Две нашивки за ранения — красная и золотая, возле сердца прошла бандеровская пуля. С фронта писал только, что жив и здоров, заботился о жене и сыне: исправно ли получают по аттестату, хорошо ли питаются. Когда схоронили маму, когда отца демобилизовали и сунули в заштатную нотариальную контору, стал он попивать. Сначала украдкой от Вадима, потом — с фальшивым смешком: «Как говорил мой вестовой, нацмен: „Ой, товарищ майор, ой, пуза гуляет“, а от расстройства желудка лучшее средство — народное, на стакан водки две ложки столовой соли». Потом и стесняться перестал, доставая из портфеля четвертинку. Захмелев, признавался, как в грехе: «Думаешь, я не рвался на передовую? А если приказ? „Вы кончили юридический, пойдёте в СМЕРШ“… Пережил — врагу не пожелаю… На Черниговщине местные сами за волосы приволокли девчонку: „Немецкая овчарка, с фрицем спала…“ И я её… или-или… Завербовал, переправил в тыл врага. Ей семнадцать лет было, Видим, она мне снится, я её в интересах дела превратил в „прости господи“… Но я искупил!.. Канта ты не читал, и не надо, идеализм это, но!.. „Есть лишь два великих чуда — звёздное небо над нами и нравственный закон в нас…“ Нравственно — для себя — я смыл!.. Где это было — под Львовом? Захожу к нашим — лейтенантика метелят. Фельдкурьера. Вёз пакет в штаб дивизии. На мотоцикле. Ночью. И потерял. Его версия: уснул в овине, видимо, там и обронил. „Врёшь, продался!“ Он им в ноги, сапоги обнимает, они — сапогами. Два старлея. Всё ясно: к стенке, Но они старлеи, а я — майор. „Отставить. Подать карту. Укажи маршрут. Местонахождение овина“. И я сел на его ДКВ. И я поехал. Нашёл пакет — на виду лежал. Вернулся, проверили — сургуч не тронут… Но ты проникнись, что я испытывал, когда взял на себя. Искал тот овин, а к затылку, такое чувство, пистолет приставлен. Вот сюда». — Отец провёл пальцем по ложбине могучей когда-то, теперь тонкой шеи, сиротски торчавшей из заношенного воротничка. Взял четвертинку, безуспешно попытался выдавить хоть каплю.
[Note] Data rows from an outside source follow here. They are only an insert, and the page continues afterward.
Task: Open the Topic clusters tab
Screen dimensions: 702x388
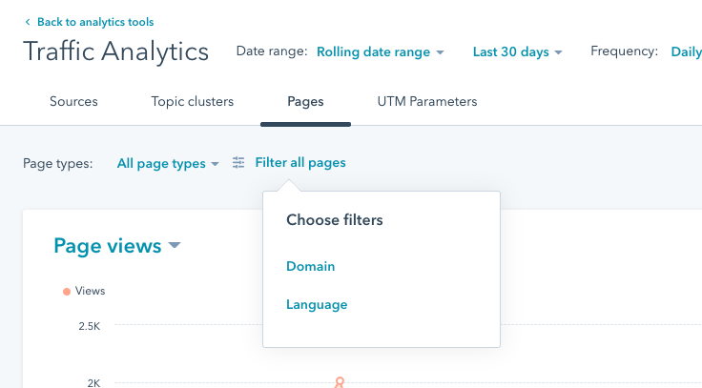Action: pyautogui.click(x=192, y=101)
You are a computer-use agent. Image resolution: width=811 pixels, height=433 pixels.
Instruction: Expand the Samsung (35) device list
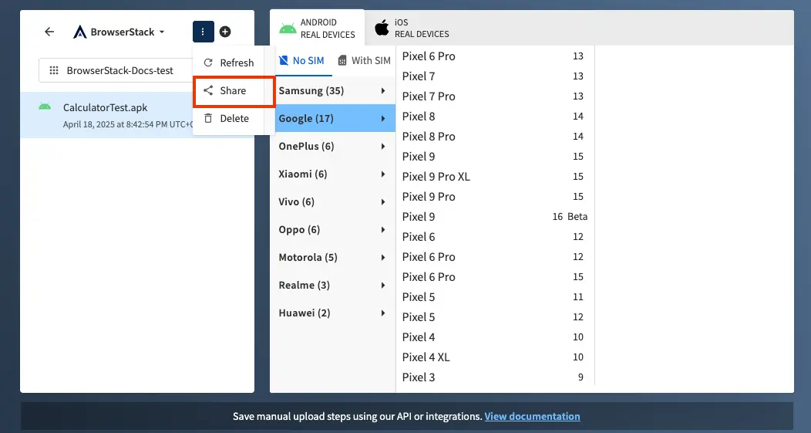[335, 91]
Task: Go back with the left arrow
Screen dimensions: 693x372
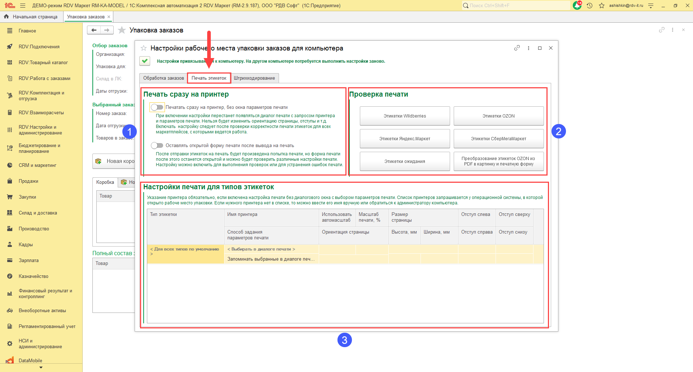Action: pos(94,30)
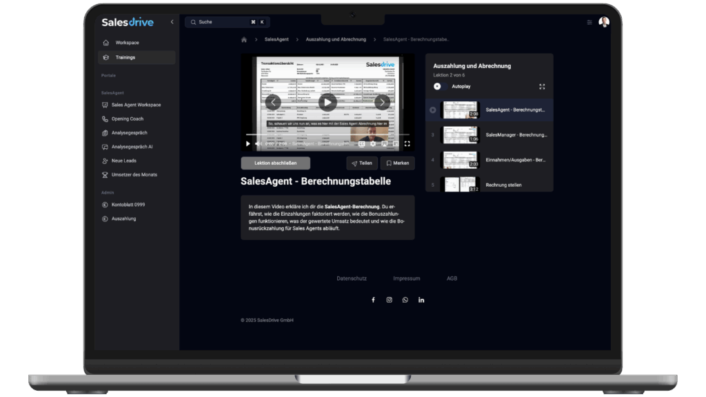Screen dimensions: 706x397
Task: Open Opening Coach in the sidebar
Action: (x=128, y=119)
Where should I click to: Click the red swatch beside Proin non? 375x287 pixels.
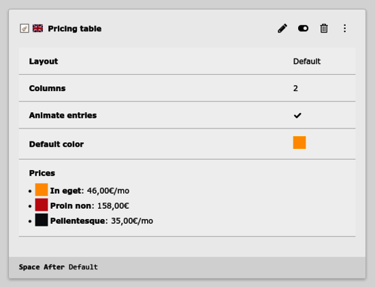pyautogui.click(x=42, y=205)
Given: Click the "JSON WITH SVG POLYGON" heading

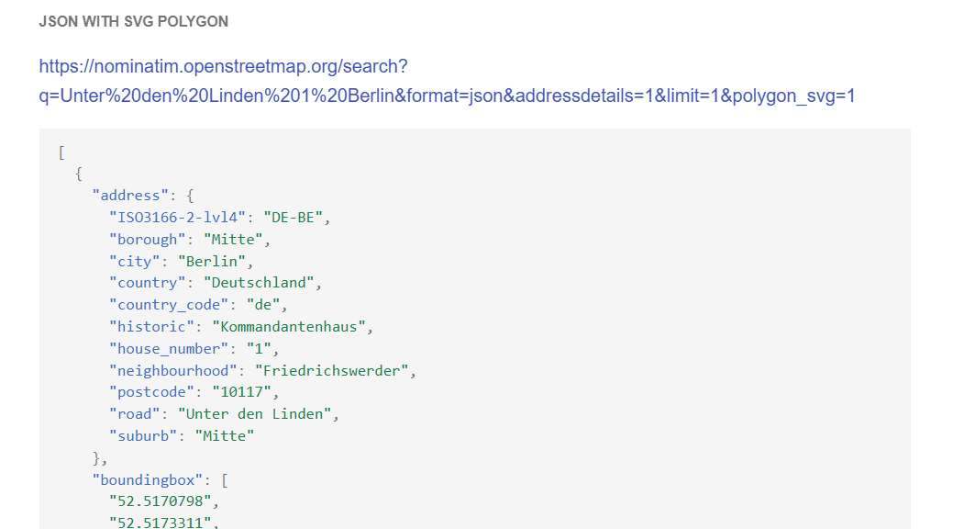Looking at the screenshot, I should [134, 21].
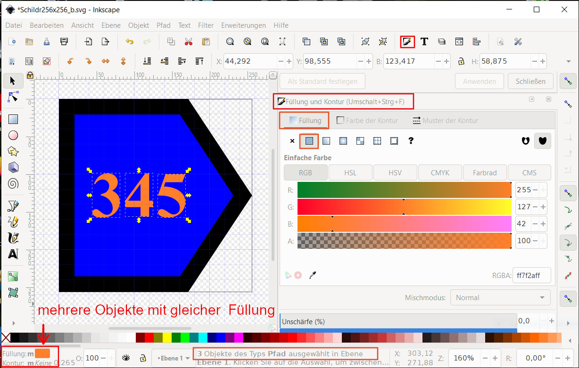Open the Fill and Stroke dialog icon
579x368 pixels.
(x=407, y=41)
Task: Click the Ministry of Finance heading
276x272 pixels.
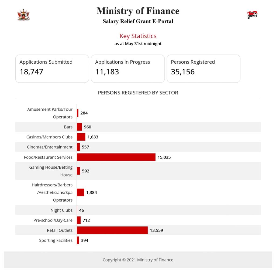Action: coord(138,11)
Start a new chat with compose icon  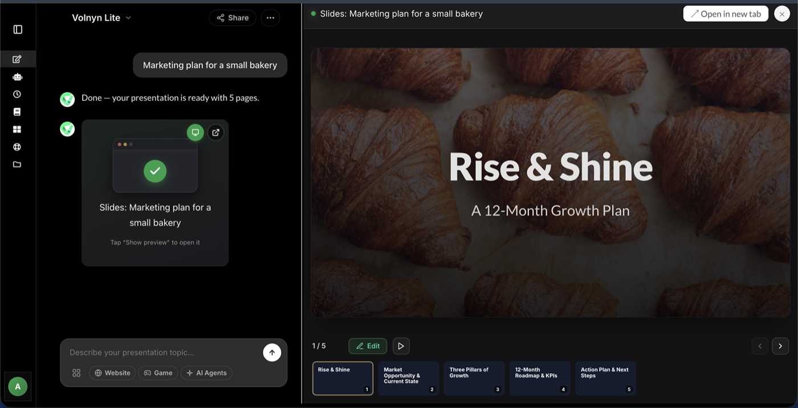[x=17, y=59]
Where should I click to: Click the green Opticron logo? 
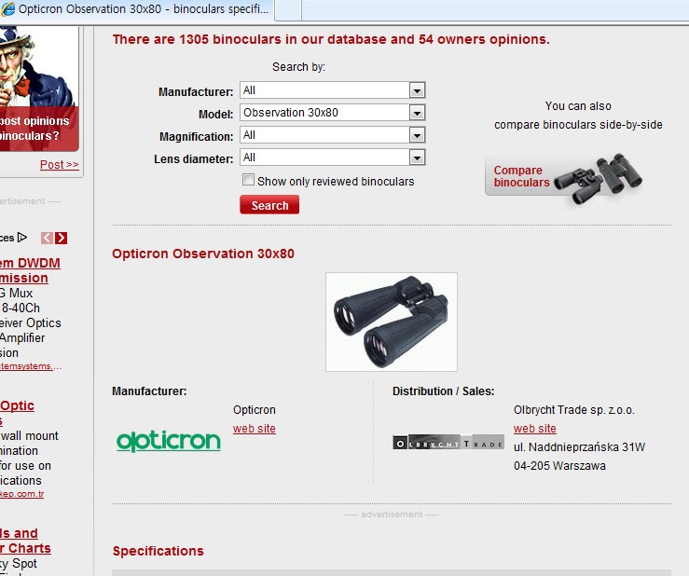click(169, 441)
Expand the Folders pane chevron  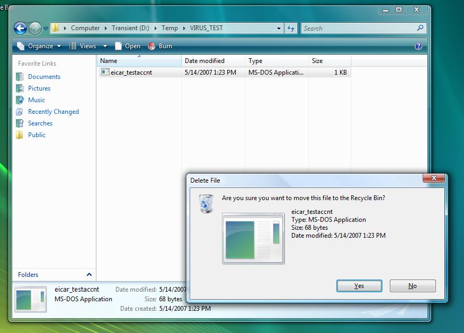[x=89, y=275]
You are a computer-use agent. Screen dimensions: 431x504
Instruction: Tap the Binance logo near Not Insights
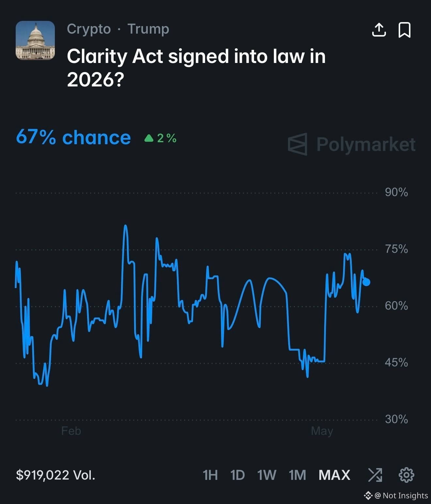click(x=368, y=496)
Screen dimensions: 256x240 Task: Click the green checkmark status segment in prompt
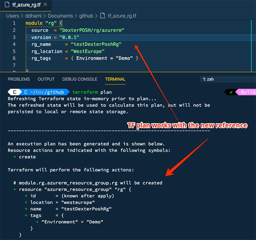pos(231,92)
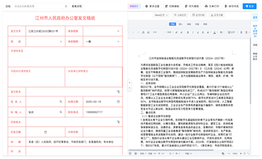Click the clear formatting eraser icon
The height and width of the screenshot is (159, 262).
coord(148,32)
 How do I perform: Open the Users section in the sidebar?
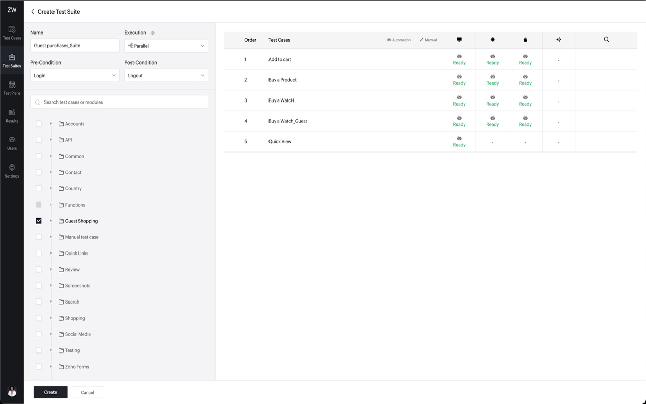click(x=12, y=144)
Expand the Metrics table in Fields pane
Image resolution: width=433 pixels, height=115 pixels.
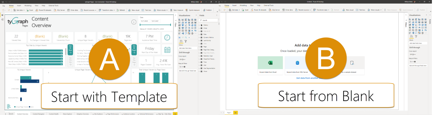206,25
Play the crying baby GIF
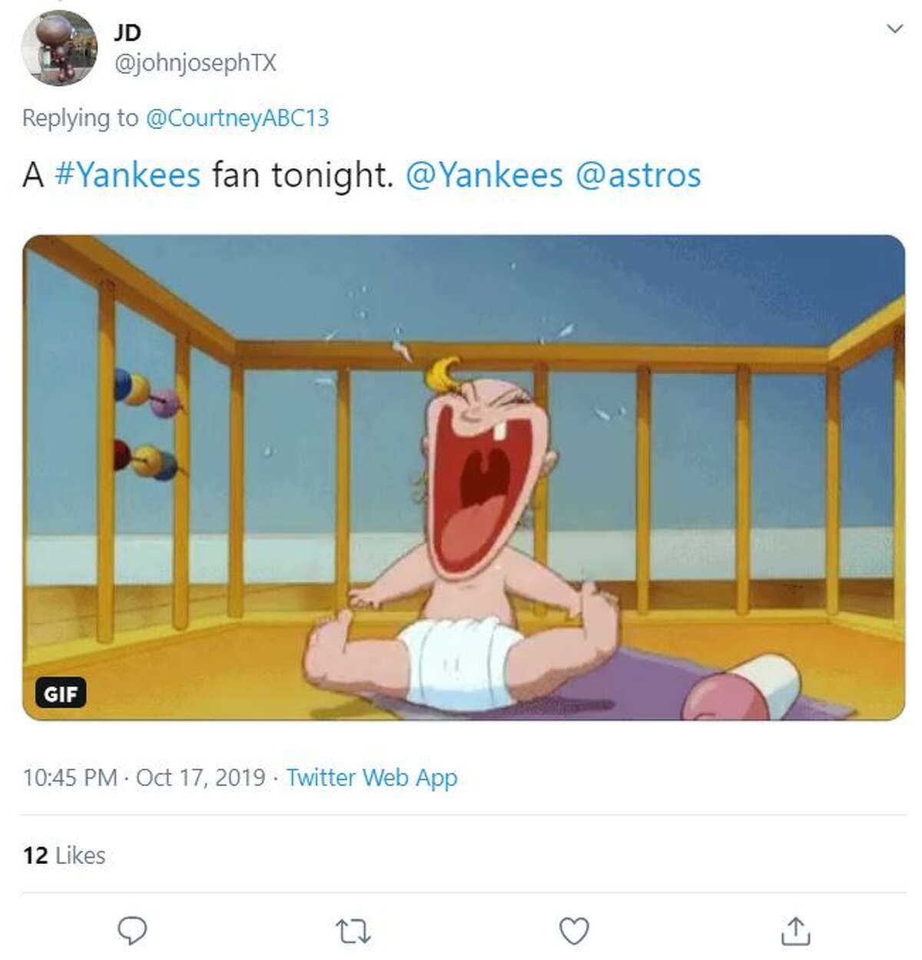 coord(461,476)
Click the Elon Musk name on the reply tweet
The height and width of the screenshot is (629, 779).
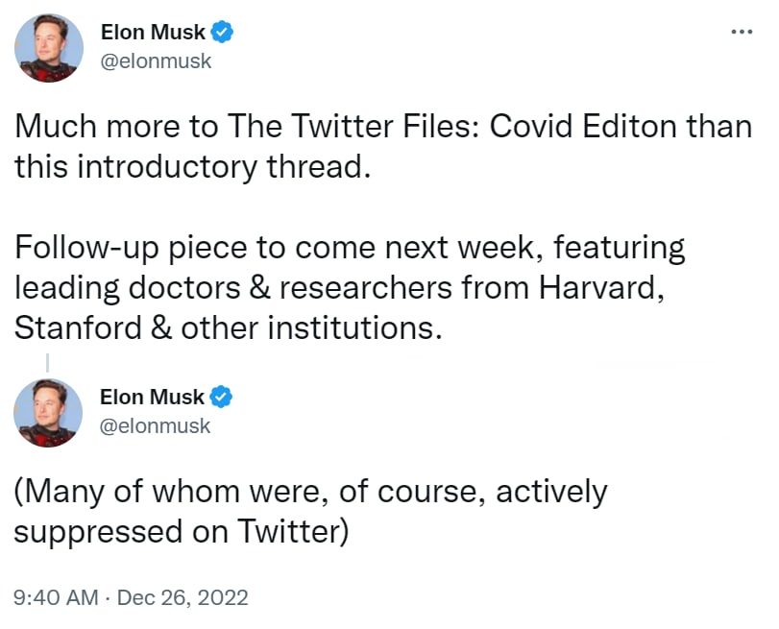click(153, 396)
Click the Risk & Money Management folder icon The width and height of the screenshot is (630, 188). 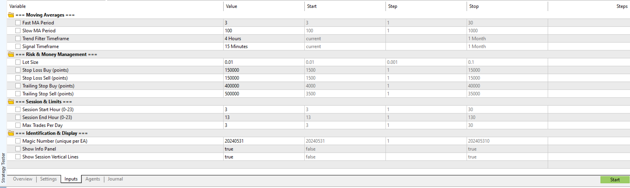(11, 54)
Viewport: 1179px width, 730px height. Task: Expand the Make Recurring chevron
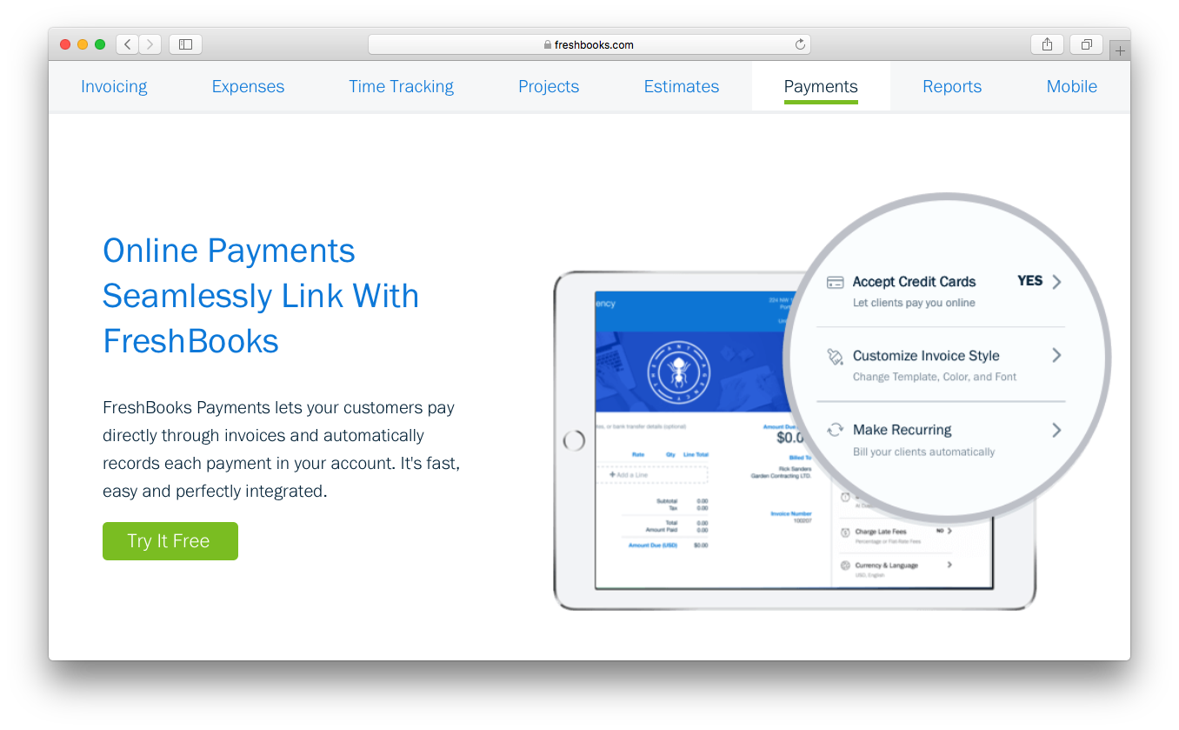tap(1056, 430)
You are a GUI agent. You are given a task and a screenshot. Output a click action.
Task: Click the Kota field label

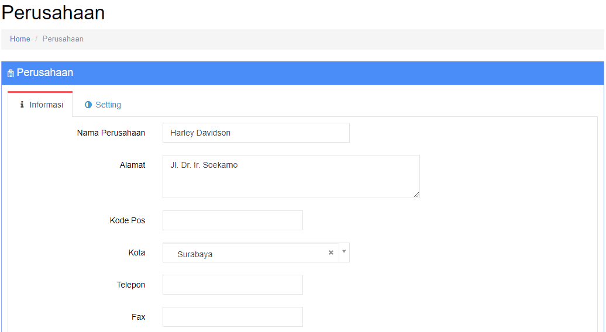pos(137,253)
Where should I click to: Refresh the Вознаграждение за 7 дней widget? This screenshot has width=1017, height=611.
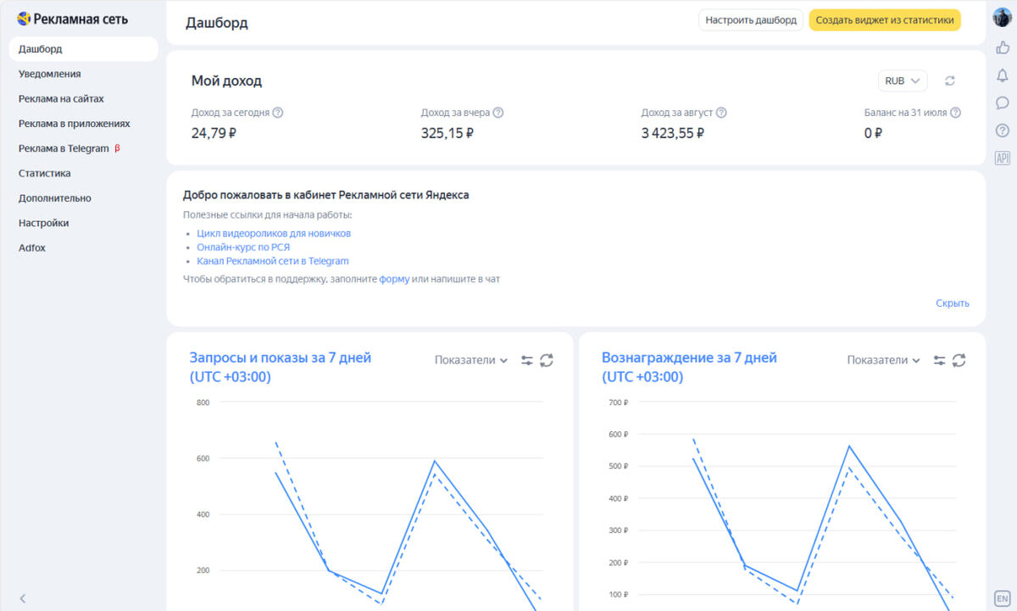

Вадим задохнулся жалостью. Встал, ушёл в переднюю. На антресолях — знал — отец прятал от него заначку. Вернулся, поставил на стол.
«Сын, поверь… Там я от наркомовской нормы отказывался. Чекист — ясный ум…»
Когда наливал, рука дрожала. Вадим отнял стакан и половину плеснул себе.
«Сын! Ты мне на всю жизнь ребёнок… Согласно статье четыреста пятьдесят второй за тебя отвечает опекун… каковой, если несовершеннолетнего… приведёт в состояние опьянения, — статья четыреста пятьдесят третья… Но! Если узнаю! Увижу, что ты подвержен… у меня пистолет именной, я себе приговор!.. Мой завет — только за это с тобой пью, — служи честно, куда поставят… и молчи! Каждый раз — три раза, три! Вот так!» — Он высунул бледный, обложенный язык, впился в него зубами. И с костяным стуком уронил голову на стол. Вадим поднял невесомое, подобное детскому тело, отнёс в постель и подоткнул одеяло под острые рёбра.
Надо жить и выполнять свои обязанности, как замечательно написал Александр Фадеев. Но сам пустил себе пулю в лоб. Недостоин уважения, даже за талант, тот, у кого слова расходятся с делом. Дело — прежде всего. Разрыв с Норой не сломит его. Сделает сильней. И зорче.
В день эстафет, утром, Теренин при всех, не глядя на Томку, объявил, что с неё, заявленной на третий этап, спрос особый. Во-первых, на кино снялась известная теперь фигура.
— А во-вторых? — с вызовом спросила Томка.